The proposal arrives amid a sustained wave of ERISA fiduciary litigation that has materially influenced sponsor behavior. As the DOL acknowledges in the preamble, many recent lawsuits have challenged plans with documented, prudent processes and ultimately failed — but only after imposing significant legal expense, discovery burdens and operational disruption. The proposal notes that concerns about litigation risk may lead to increased caution among sponsors, narrowing investment lineups and slowing adoption of active management and private markets, even where those approaches may support diversification and long-term outcomes.


Against that backdrop, the proposal makes clear that fiduciary decisions should be accorded significant deference, and that courts should demand more of plaintiffs’ lawyers when ERISA class action lawsuits are filed. Heightened scrutiny of private markets — including private credit — does not alter the fiduciary standard itself. The central inquiry remains whether an option improves the portfolio’s overall risk-return profile and diversification, supported by appropriate consideration of liquidity, valuation, fees and operational fit.

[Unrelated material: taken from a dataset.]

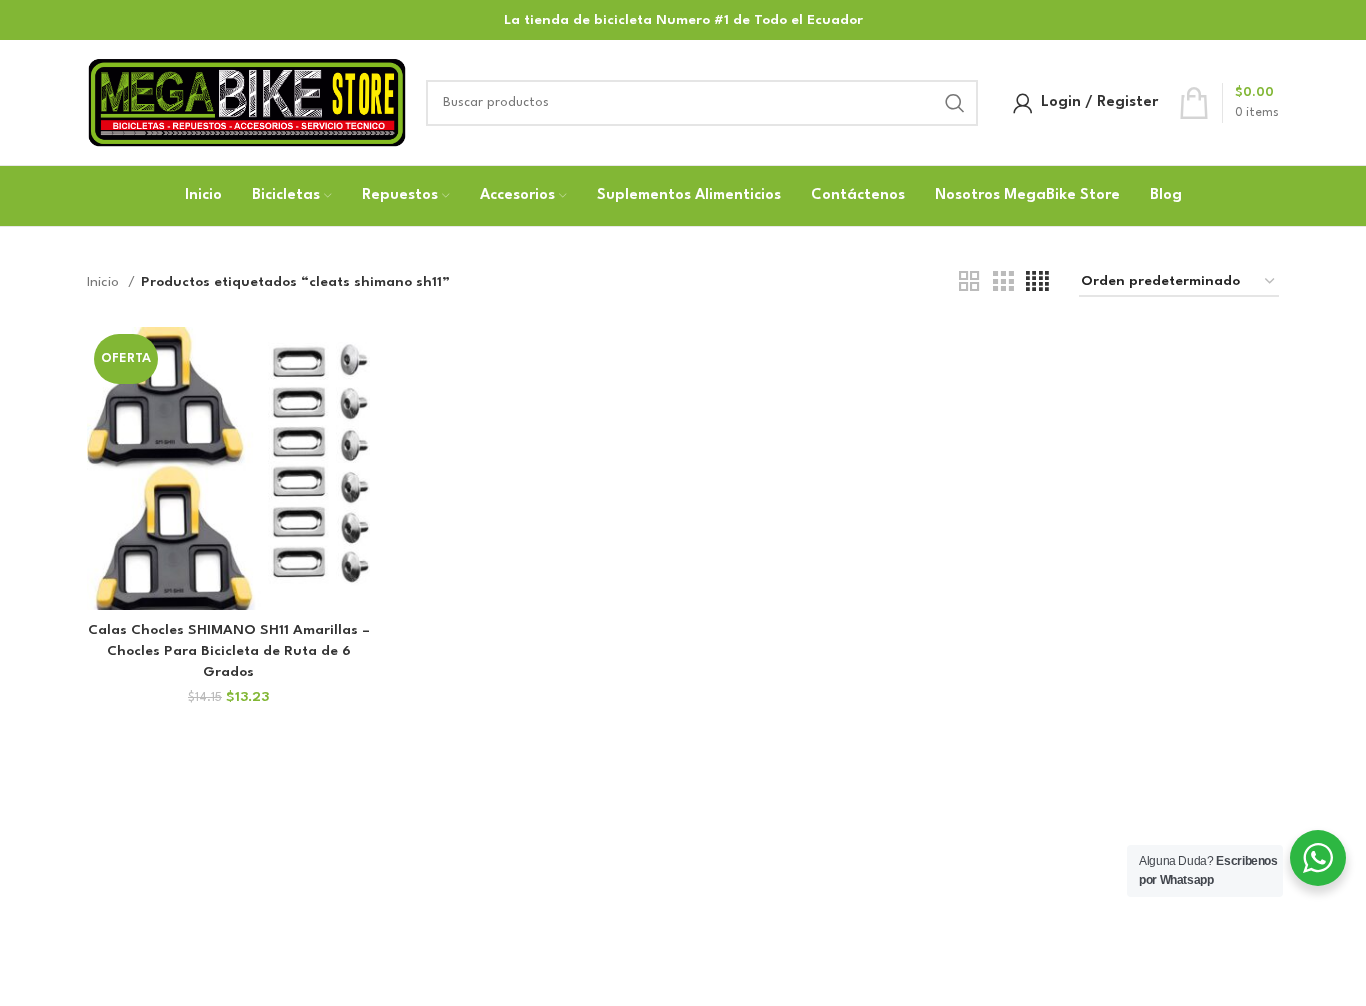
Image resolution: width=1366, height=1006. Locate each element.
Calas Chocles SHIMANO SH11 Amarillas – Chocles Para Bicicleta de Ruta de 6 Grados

Practical implications for plan sponsors


Although future administrations could revisit aspects of the proposal, for most plan sponsors the key takeaway is continuity rather than change. Its core fiduciary principles are firmly grounded in longstanding ERISA standards. Prudent decision-making continues to rest on process, documentation, and context, rather than the policy priorities of any single administration.


For sponsors that choose to explore alternative investments, professionally managed vehicles — such as target date funds — are likely to remain the most practical entry point. These structures allow portfolio managers to manage sizing, pacing, liquidity and rebalancing within a broader portfolio design, reducing participant burden in assessing complex strategies directly. Fiduciary committees, however, retain responsibility for conducting and documenting robust due diligence.


Given competing views, revisions are likely before the rule is finalized, potentially over the next 12 months or so. In the meantime, plan sponsors should continue applying a consistent, well-documented fiduciary process — with greater confidence that thoughtful decisions will be evaluated as ERISA intends.